_WORK TASK_
One part of the entries below is wanted: the lines from the one containing "[Mail] (62, 264)" through the one containing "LISTEN (85, 2193)". Write those out exactly and nothing else.

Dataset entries
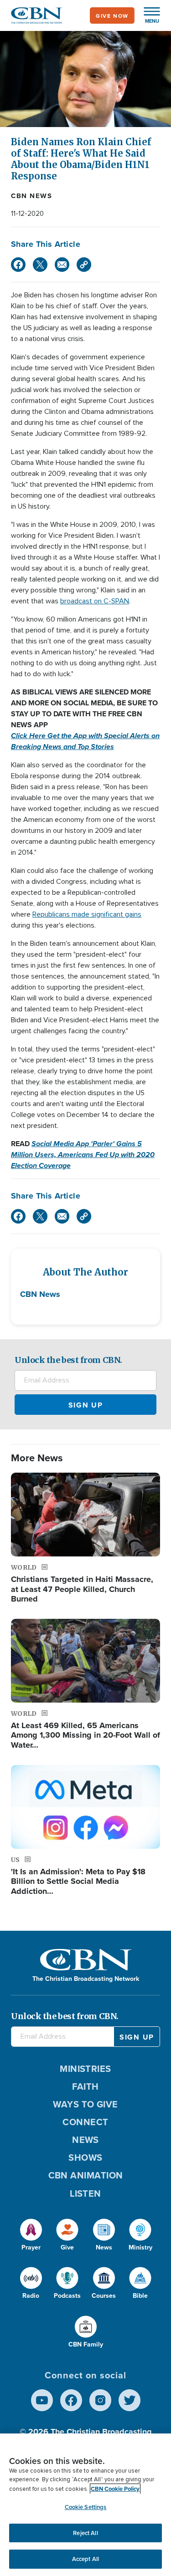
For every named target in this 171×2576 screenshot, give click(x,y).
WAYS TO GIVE (85, 2104)
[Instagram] (100, 2400)
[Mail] (62, 264)
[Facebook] (18, 264)
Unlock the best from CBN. (68, 1360)
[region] (85, 2504)
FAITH (85, 2086)
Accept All (85, 2559)
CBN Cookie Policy (115, 2488)
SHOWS (85, 2157)
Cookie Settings (86, 2507)
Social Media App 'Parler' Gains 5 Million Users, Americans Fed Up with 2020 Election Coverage (83, 1154)
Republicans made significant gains (86, 914)
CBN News (31, 196)
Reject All (85, 2533)
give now (112, 16)
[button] (147, 15)
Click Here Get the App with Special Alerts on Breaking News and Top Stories (85, 741)
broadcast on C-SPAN (94, 601)
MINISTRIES (85, 2068)
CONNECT (85, 2121)
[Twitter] (40, 264)
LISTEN (85, 2193)
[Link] (84, 264)
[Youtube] (42, 2400)
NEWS (85, 2139)
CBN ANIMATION (85, 2175)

_RESULT FOR THIS EXERCISE_
[Mail] (62, 264)
[Facebook] (18, 264)
Unlock the best from CBN. (68, 1360)
[region] (85, 2504)
FAITH (85, 2086)
Accept All (85, 2559)
CBN Cookie Policy (115, 2488)
SHOWS (85, 2157)
Cookie Settings (86, 2507)
Social Media App 'Parler' Gains 5 Million Users, Americans Fed Up with 2020 Election Coverage (83, 1154)
Republicans made significant gains (86, 914)
CBN News (31, 196)
Reject All (85, 2533)
give now (112, 16)
[button] (147, 15)
Click Here Get the App with Special Alerts on Breaking News and Top Stories (85, 741)
broadcast on C-SPAN (94, 601)
MINISTRIES (85, 2068)
CONNECT (85, 2121)
[Twitter] (40, 264)
LISTEN (85, 2193)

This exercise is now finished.